À ce sujet, Audrey Talbot n’est pas étonnée. Elle le savait : la scène relevait du carnage. On le lui avait dit : elle ne devait pas survivre. Encore moins remarcher. Mais elle a défié tous les pronostics. À force d’entêtement, d’acharnement et de résilience. Ça s’entend dans le texte. Et ça se sent.

« Tu marches tellement bien », s’émerveilleront justement les deux ambulanciers, retrouvés aux fins de sa recherche. Et comment.
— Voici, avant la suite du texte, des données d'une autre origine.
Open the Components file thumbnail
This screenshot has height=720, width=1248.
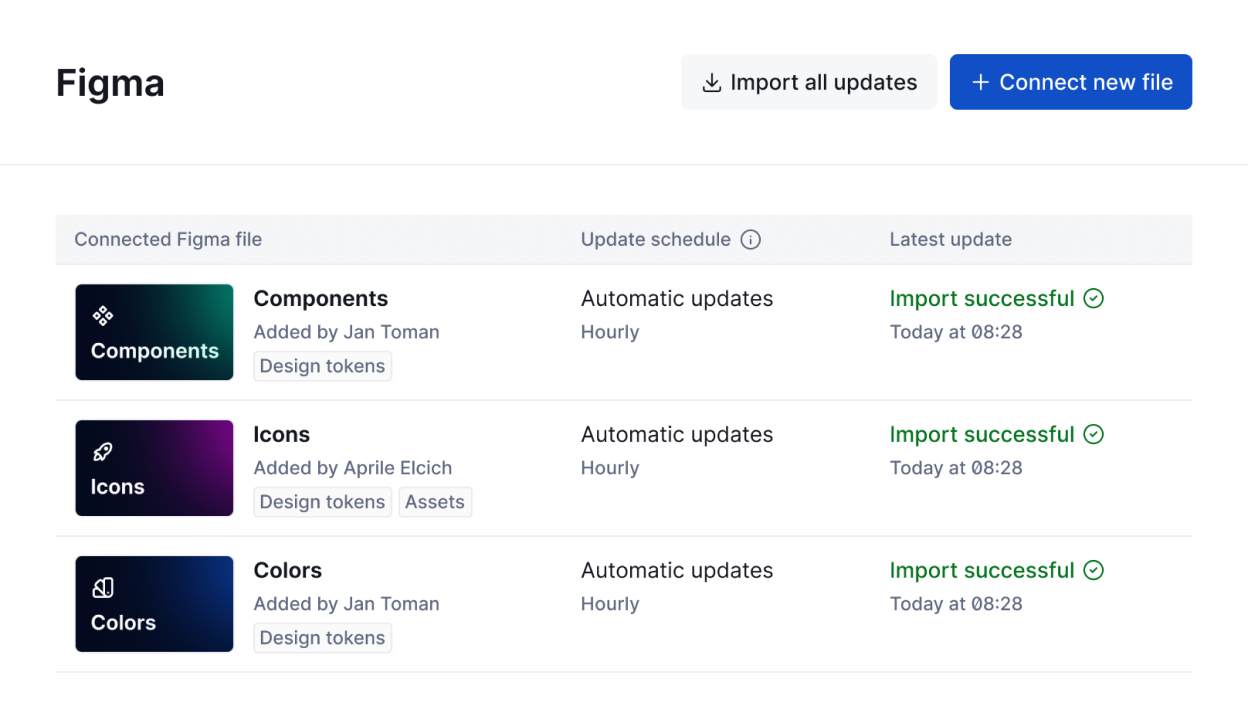(x=154, y=332)
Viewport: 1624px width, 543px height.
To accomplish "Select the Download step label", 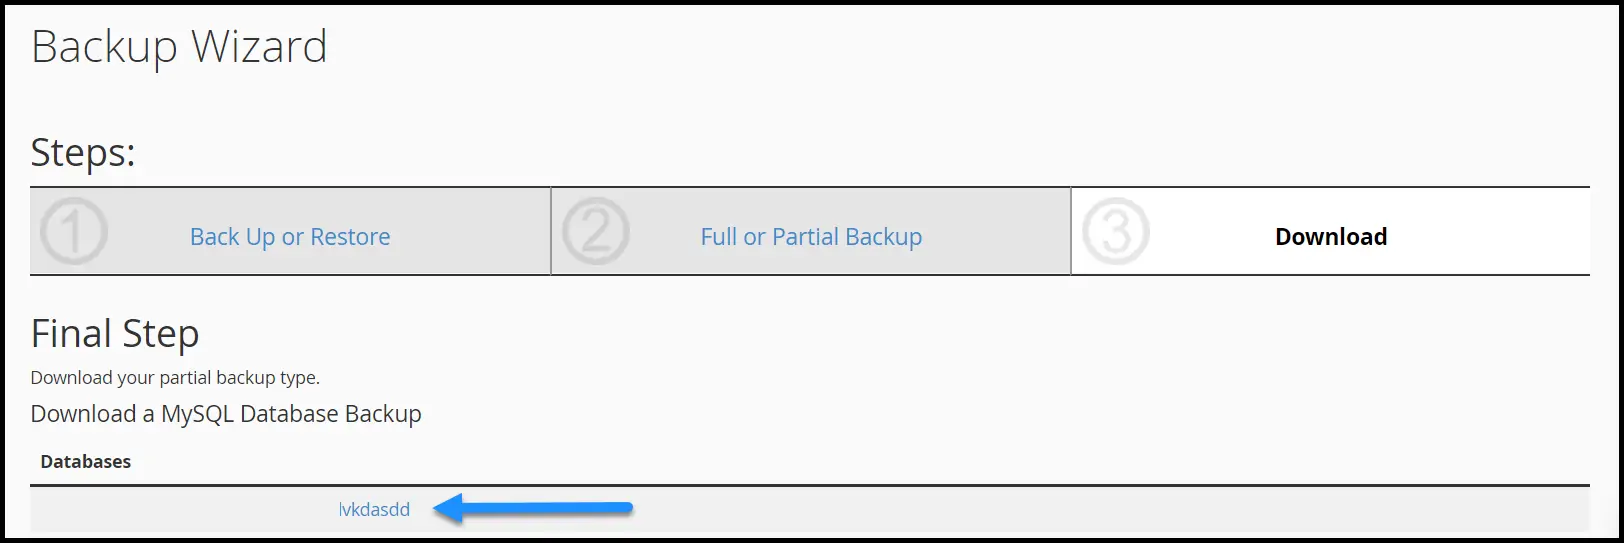I will click(x=1331, y=237).
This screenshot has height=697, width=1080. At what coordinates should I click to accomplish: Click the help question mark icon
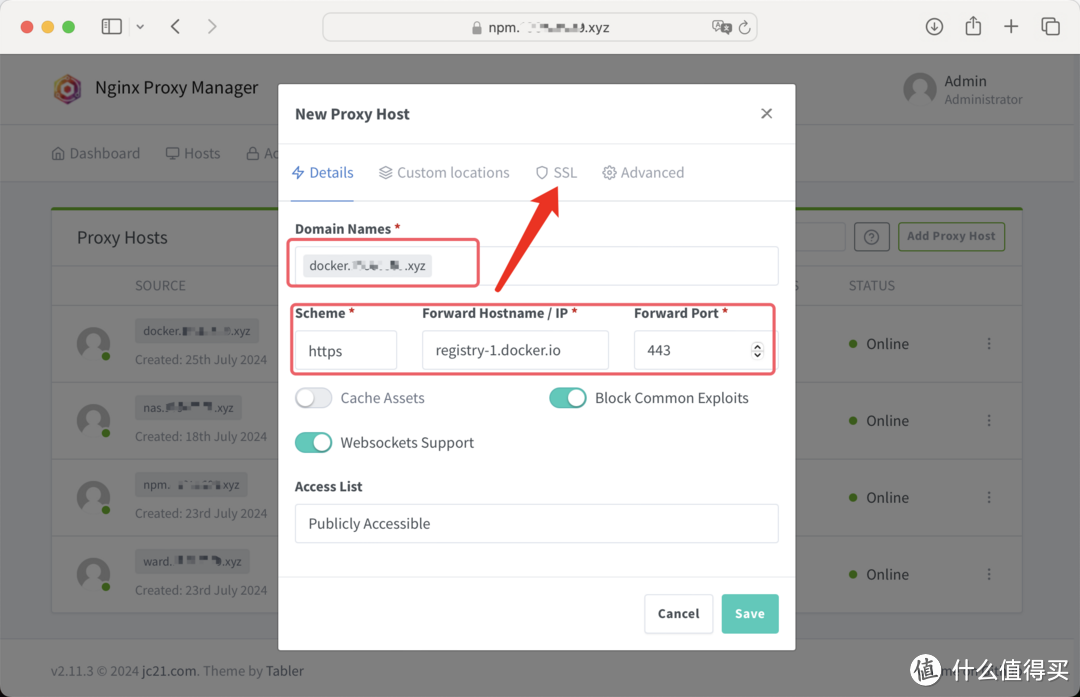click(x=871, y=237)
Revenir sur un passé pas si lointain aussi crûment, le jouer du surcroît (puisqu’elle incarne ici son propre personnage), constitue aussi pour Audrey Talbot une sorte de « catharsis ». « C’est pour me libérer, même si, dans une certaine mesure, je n’en serai jamais détachée. Je porterai toujours cela en moi », confie-t-elle, dans un long entretien téléphonique, ponctué de nombreux silences et d’autant de réflexions. On devine que l’affaire continue de la secouer. « Mais c’est sûr que c’est à la fois excessivement éprouvant et très libérateur aussi. »
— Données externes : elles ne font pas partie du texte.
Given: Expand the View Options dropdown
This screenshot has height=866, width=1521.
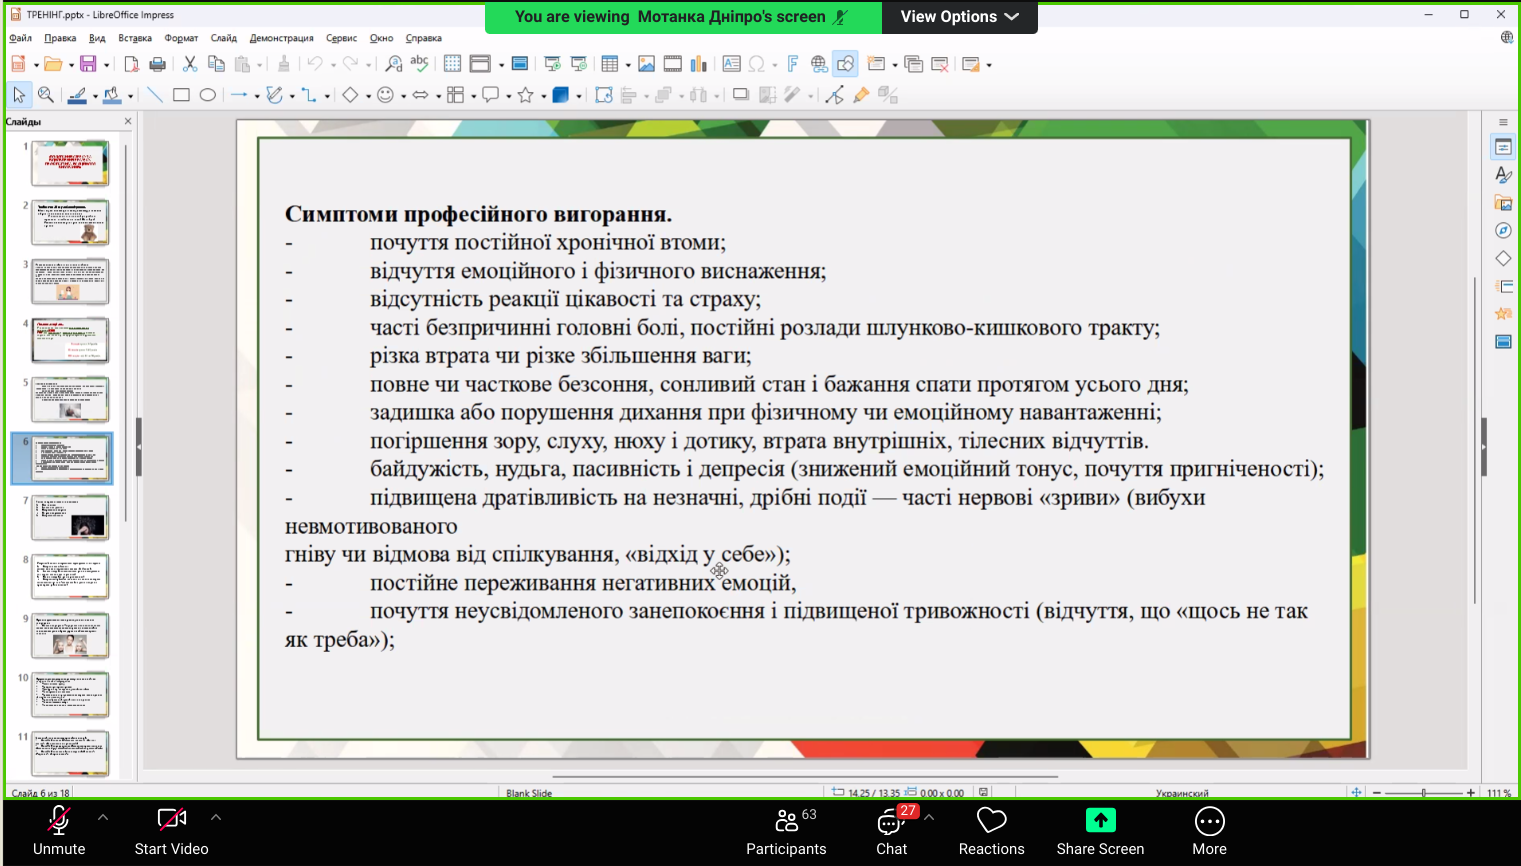Looking at the screenshot, I should (x=959, y=17).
C’est aussi l’une des grandes leçons de cette pièce :

« On peut se relever. Il faut s’accrocher à ce qui nous est cher. On a chacun notre chemin. Ce n’est pas grave si notre chemin n’est pas direct et qu’on n’emprunte pas la voie rapide. »

— Audrey Talbot, comédienne et autrice, après mûre réflexion

Cela étant dit, son intention première est ailleurs. Il s’agit surtout pour elle non pas tant de se libérer de ce passé qui fera finalement toujours partie de son présent que de rendre hommage à tous ceux qui ont contribué à sa survie. Ses proches, bien sûr, qui l’ont soutenue (et quelle triste ironie, par les temps qui courent, et les restrictions imposées, de ne pas pouvoir montrer sur scène le pouvoir guérisseur du toucher), mais aussi tout le personnel hospitalier, sa « nouvelle famille ». « Il était important pour moi de mettre de l’avant le travail de ces gens-là, dit-elle, de qui on entend très peu parler. » Très peu, sauf depuis un an, disons. Exact, concède-t-elle. « Mais avant qu’on se rende compte que ces gens-là étaient essentiels, ils l’étaient… », conclut-elle. Et elle en est la preuve incarnée.

Corps Titan (titre de survie), un texte d’Audrey Talbot mis en scène par Philippe Cyr, prend l’affiche le 23 avril, au Centre du Théâtre d’Aujourd’hui.